Look for the word "Toggle" in the records, and copy each line where it appears.

(RECORDS PROVIDED begins)

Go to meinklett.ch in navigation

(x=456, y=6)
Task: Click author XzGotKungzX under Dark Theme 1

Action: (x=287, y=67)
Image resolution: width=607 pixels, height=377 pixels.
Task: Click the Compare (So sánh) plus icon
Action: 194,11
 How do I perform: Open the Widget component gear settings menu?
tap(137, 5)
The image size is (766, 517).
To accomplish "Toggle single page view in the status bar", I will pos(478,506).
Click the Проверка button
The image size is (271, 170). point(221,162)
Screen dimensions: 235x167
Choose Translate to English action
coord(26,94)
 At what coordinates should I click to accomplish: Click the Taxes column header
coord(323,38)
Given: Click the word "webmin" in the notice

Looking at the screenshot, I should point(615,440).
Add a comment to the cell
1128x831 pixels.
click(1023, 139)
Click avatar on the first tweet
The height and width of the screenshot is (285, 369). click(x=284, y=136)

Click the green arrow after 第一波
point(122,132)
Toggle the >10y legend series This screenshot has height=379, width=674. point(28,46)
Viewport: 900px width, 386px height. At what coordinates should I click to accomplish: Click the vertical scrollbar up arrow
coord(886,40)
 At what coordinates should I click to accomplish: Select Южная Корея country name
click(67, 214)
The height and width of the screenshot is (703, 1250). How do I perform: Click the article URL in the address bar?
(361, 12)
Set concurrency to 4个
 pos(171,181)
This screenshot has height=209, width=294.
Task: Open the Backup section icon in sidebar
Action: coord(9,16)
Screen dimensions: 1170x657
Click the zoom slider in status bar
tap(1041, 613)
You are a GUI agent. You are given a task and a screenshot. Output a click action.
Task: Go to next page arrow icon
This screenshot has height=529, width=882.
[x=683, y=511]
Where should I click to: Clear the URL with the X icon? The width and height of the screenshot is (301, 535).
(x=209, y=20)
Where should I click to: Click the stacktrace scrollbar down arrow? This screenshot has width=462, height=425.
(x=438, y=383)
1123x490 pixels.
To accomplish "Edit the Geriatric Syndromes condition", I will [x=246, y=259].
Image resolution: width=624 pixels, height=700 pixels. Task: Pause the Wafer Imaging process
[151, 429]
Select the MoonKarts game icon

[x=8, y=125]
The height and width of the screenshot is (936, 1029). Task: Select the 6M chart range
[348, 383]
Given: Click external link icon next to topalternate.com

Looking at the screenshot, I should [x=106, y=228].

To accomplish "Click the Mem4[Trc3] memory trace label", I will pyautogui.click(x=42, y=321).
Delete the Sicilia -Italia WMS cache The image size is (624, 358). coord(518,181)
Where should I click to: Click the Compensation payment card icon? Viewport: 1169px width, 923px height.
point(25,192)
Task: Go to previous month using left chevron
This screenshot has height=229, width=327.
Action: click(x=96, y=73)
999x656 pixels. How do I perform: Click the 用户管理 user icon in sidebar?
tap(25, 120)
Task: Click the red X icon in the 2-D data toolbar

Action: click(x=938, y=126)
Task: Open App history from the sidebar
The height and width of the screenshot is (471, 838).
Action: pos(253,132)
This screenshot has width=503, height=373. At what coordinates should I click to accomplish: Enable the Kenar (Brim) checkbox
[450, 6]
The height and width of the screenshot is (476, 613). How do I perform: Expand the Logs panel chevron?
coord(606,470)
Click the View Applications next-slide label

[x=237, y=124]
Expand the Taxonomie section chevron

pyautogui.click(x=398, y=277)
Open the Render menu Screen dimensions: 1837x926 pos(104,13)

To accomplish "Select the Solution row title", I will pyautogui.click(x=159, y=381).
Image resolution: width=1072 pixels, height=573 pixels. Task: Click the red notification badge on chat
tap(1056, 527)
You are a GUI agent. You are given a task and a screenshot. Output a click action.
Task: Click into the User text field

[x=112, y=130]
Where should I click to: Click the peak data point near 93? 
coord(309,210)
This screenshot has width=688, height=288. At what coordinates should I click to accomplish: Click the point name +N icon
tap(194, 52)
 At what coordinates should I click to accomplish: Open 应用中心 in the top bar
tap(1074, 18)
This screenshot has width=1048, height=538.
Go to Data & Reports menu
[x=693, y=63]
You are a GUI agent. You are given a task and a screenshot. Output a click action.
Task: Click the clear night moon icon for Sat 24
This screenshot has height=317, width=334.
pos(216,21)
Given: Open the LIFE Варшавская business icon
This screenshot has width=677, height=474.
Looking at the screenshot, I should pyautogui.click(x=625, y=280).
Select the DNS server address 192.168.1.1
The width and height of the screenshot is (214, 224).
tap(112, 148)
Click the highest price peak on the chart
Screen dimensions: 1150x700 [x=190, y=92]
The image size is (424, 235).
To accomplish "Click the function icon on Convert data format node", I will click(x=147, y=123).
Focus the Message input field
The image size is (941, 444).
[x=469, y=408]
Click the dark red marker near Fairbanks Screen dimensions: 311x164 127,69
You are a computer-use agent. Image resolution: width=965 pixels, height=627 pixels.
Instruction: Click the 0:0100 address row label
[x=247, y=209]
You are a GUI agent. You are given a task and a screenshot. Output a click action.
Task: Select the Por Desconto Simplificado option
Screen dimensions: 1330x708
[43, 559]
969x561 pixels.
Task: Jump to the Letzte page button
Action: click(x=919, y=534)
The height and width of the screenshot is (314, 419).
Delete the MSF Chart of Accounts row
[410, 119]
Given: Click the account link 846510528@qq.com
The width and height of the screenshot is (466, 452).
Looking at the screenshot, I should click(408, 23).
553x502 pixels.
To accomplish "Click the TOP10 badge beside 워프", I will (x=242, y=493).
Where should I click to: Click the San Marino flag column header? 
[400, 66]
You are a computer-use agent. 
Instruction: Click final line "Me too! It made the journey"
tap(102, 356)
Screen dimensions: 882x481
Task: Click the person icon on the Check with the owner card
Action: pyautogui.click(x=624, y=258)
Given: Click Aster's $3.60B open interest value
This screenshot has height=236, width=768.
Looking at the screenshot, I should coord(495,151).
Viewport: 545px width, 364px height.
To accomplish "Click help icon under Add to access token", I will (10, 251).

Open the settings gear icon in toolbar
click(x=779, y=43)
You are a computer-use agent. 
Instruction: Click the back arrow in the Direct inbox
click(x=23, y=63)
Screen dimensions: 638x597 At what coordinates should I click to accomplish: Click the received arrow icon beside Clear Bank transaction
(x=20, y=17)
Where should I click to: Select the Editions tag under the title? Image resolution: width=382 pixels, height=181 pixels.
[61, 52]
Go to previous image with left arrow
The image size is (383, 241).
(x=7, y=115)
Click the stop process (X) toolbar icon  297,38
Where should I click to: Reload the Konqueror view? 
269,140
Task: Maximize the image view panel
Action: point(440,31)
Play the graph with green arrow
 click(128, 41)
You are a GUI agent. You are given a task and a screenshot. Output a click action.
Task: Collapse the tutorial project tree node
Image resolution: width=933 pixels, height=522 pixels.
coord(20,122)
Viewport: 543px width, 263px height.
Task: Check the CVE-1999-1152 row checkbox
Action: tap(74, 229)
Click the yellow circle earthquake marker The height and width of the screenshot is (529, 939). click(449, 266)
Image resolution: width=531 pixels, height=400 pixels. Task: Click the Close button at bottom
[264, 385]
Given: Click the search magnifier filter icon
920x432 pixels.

(RECORDS PROVIDED ends)

RESPONSE AREA:
To accomplish "Toggle single page view in the status bar", I will pos(478,506).
Toggle the >10y legend series This screenshot has height=379, width=674. point(28,46)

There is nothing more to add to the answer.